Seven years ago I set out to trace the lives of two Muslim women who were becoming Joan-of-Arc figures for what the Bush Administration used to call "the global war on terror." The first was Ayaan Hirsi Ali, a Somali-born activist and author of the bestselling autobiography "Infidel," whose life was threatened for her criticisms of Islam. The second was Aafia Siddiqui, a Pakistani neuroscientist who was being hunted as an accomplice of al-Qaeda and who is now serving an 86-year sentence in federal prison. One striking thing I learned was that both for jihadis, on one side, and also for some Westerners, talking about the place of Muslim women became a kind of code for talking about the power of the West in Muslim societies.
Ayaan Hirsi Ali rose to worldwide fame after the Dutch film director Theo van Gogh, her collaborator on a short movie decrying Islam's treatment of women, was murdered on the streets of Amsterdam. Hirsi Ali was often described as a feminist and advocate of free speech, but her criticisms of Islam went much further than that. She called the Prophet Muhammad a pervert and a tyrant, and said Muslims should stop seeing him as their guide to moral behavior. She said the West and its culture were far superior to that of Islam, and she even asserted that the West needed to crush Islam militarily.
Hirsi Ali's sweeping denunciations thrilled many American and European conservatives, who praised her as a "feminist hawk" and accused her critics of capitulating to her jihadi enemies. Near the height of this ideological frenzy, The Times of London in 2007 declared the question of whether the Netherlands should keep paying for her bodyguards even after she moved to the United States to be a litmus test in a new culture war. Real progressives would demand that Dutch taxpayers pay, while phony progressives would disagree, the paper said.
What got drowned out in this noisy drama were the voices of thousands of women who were and are bravely working for change within their own Muslim communities.

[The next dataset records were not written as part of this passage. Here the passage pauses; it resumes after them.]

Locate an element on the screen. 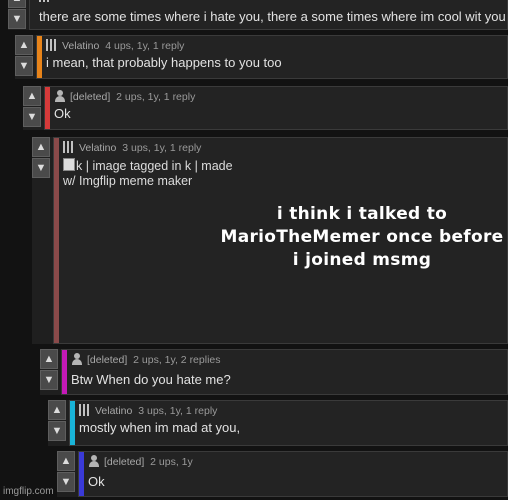  comment-meta is located at coordinates (47, 2).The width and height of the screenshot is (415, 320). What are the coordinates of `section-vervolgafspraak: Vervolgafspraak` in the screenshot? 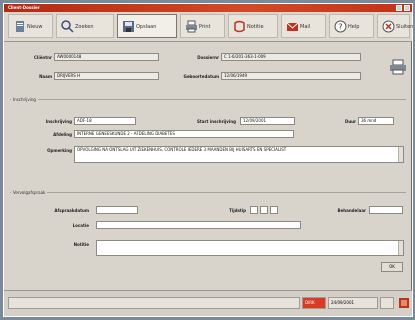 It's located at (208, 192).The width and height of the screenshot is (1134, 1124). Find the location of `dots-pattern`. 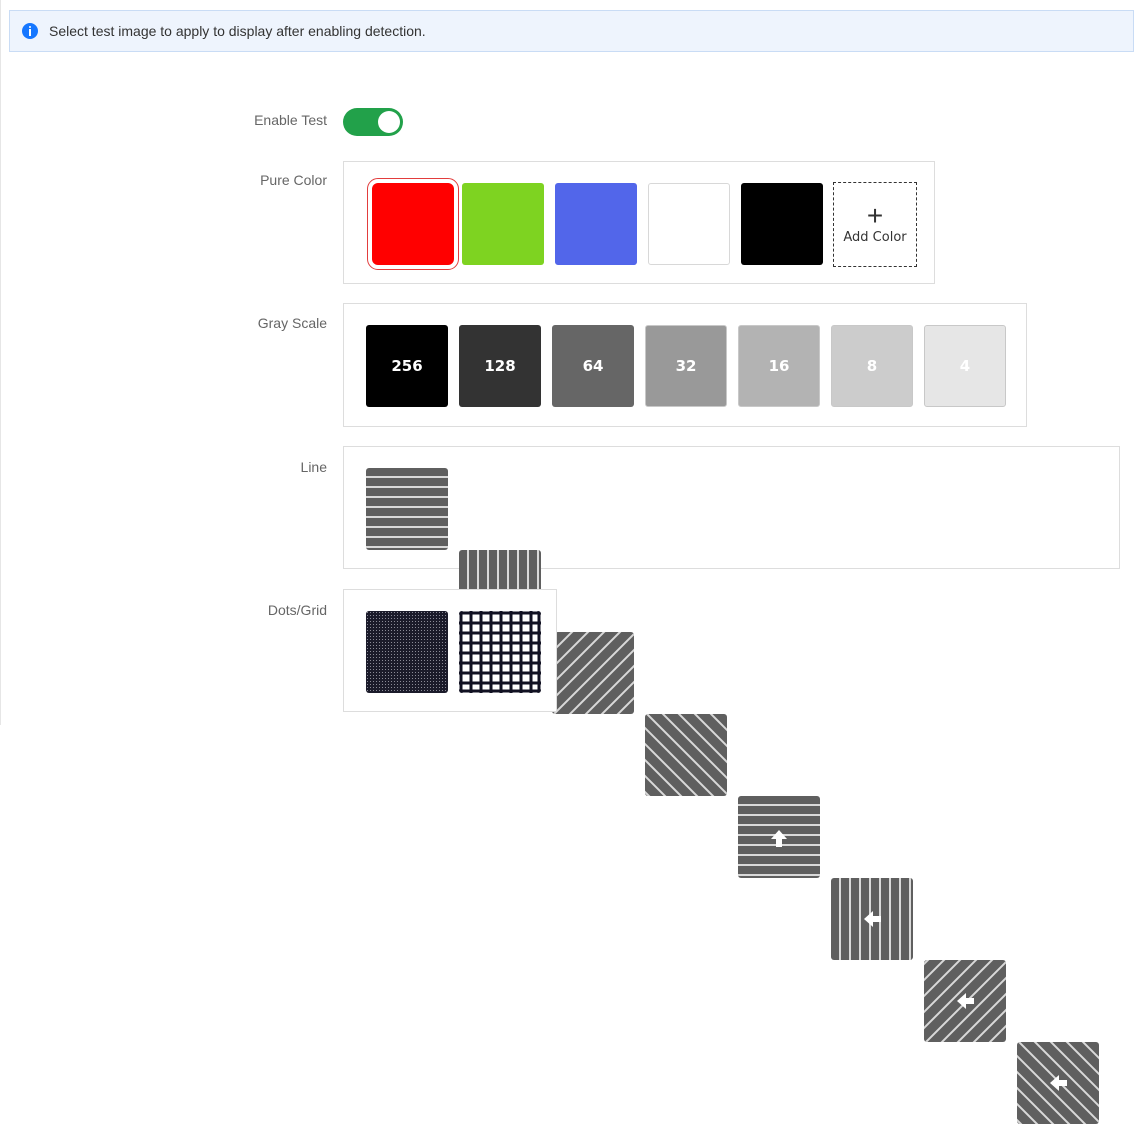

dots-pattern is located at coordinates (407, 652). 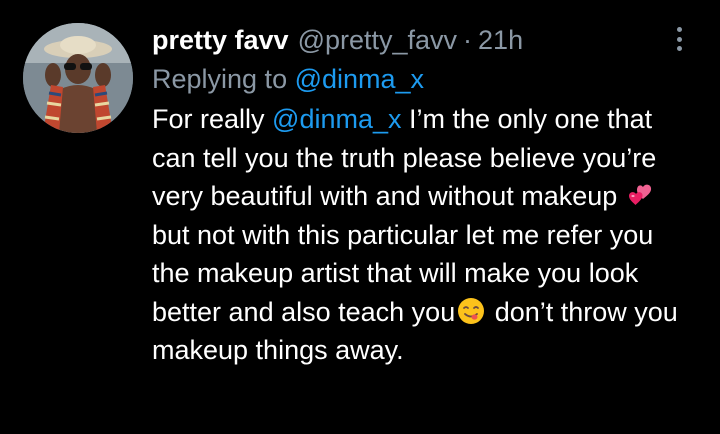 I want to click on replying-to: Replying to @dinma_x, so click(x=422, y=79).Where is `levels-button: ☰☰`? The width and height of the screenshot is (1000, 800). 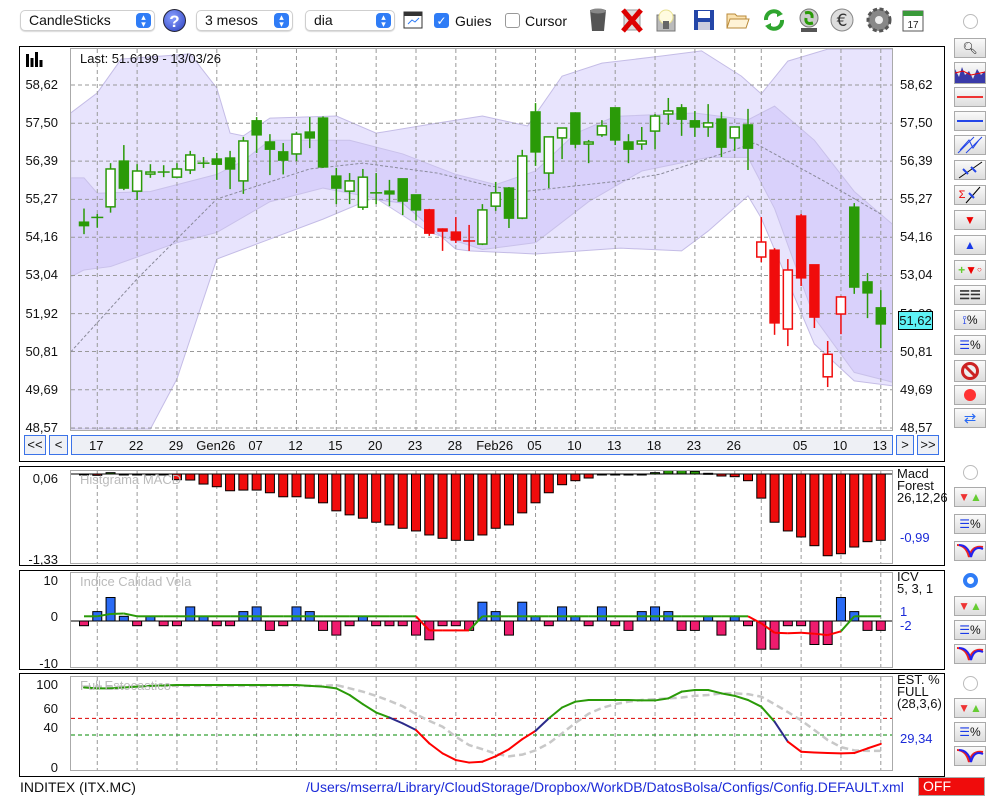 levels-button: ☰☰ is located at coordinates (970, 295). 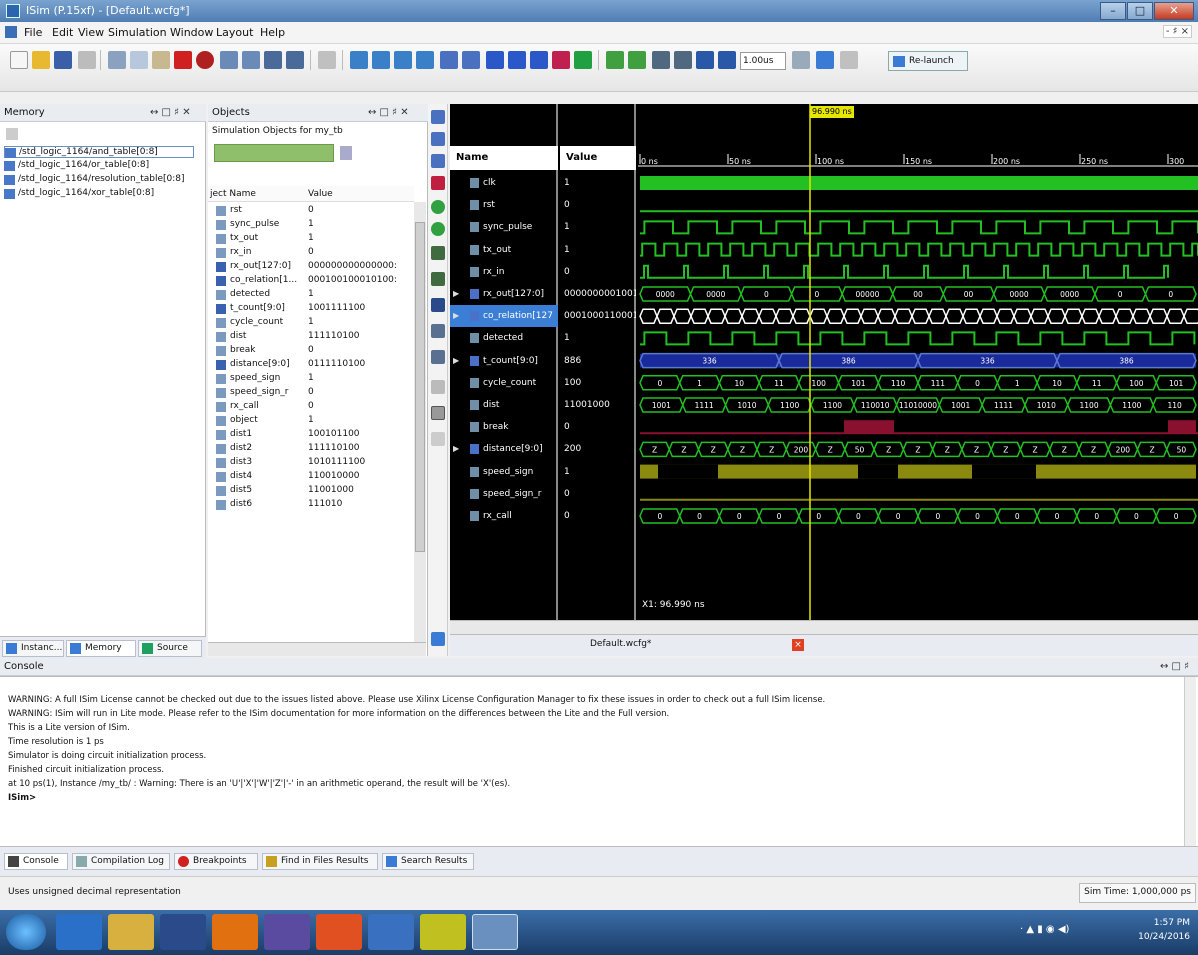 I want to click on object-row: speed_sign 1, so click(x=312, y=379).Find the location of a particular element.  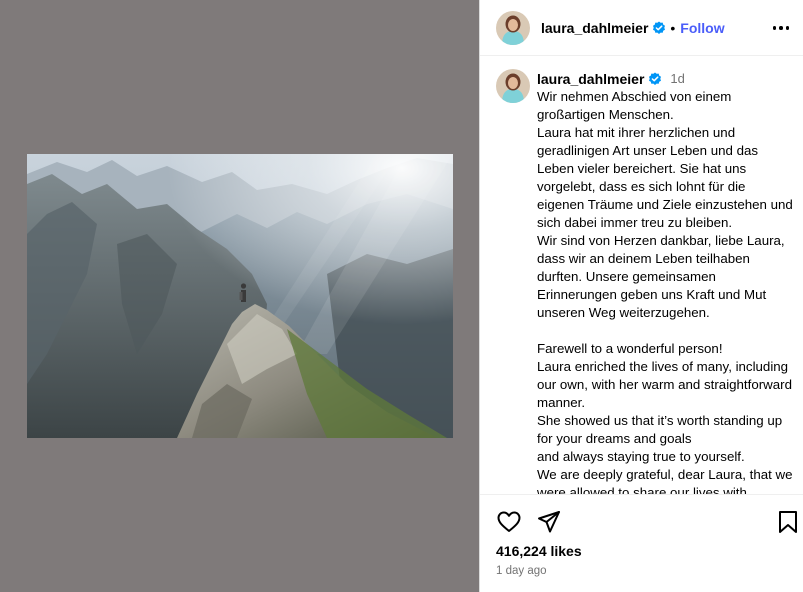

bookmark-icon is located at coordinates (788, 522).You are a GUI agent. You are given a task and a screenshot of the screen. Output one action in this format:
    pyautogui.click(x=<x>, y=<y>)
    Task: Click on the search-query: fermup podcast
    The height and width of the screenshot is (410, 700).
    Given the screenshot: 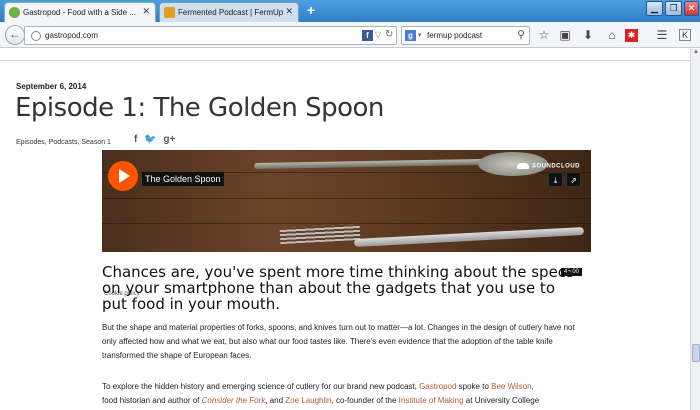 What is the action you would take?
    pyautogui.click(x=454, y=36)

Those I interviewed in the Netherlands said that Hirsi Ali's condemnation of Islam and Muslims actually hindered their efforts to free Muslim women from the strictures of religion and culture. Some women were so angered by Hirsi Ali's statements, and by the applause they excited from the Dutch public, that they began wearing veils in protest. One Muslim woman told me that Hirsi Ali made her life as a feminist ten times harder because Hirsi Ali associated feminism with the hatred of Muslims.
Hirsi Ali's mirror opposite, Aafia Siddiqui, had a similar effect in Pakistan but for different reasons. She also made life harder for women's rights activists. When Siddiqui disappeared in 2003, after the FBI announced it wanted to question her about al-Qaeda, Pakistanis assumed that the Pakistani government or the CIA had locked her in one of their secret prisons. Then in 2008 she was arrested in Afghanistan and charged with shooting at the US soldiers and investigators who came to question her. By the time she went to trial in Manhattan, in 2010, a good deal of evidence had emerged that she had spent the years between her disappearance and her capture on the run in Pakistan. Yet Pakistan's "honor squad" of Islamist and nationalistic politicians and pundits insisted that Siddiqui had been secretly imprisoned and tortured for years by the US and its Pakistani allies. Anyone who questioned Siddiqui's story, meanwhile - or suggested that Pakistani women had other things to worry about -- was accused of siding with the West against a persecuted "Daughter of the Nation."
One can only hope that the use of women's rights as hypocritical weapons in "the global war on terror" will be retired along with the name. But I wouldn't hold my breath.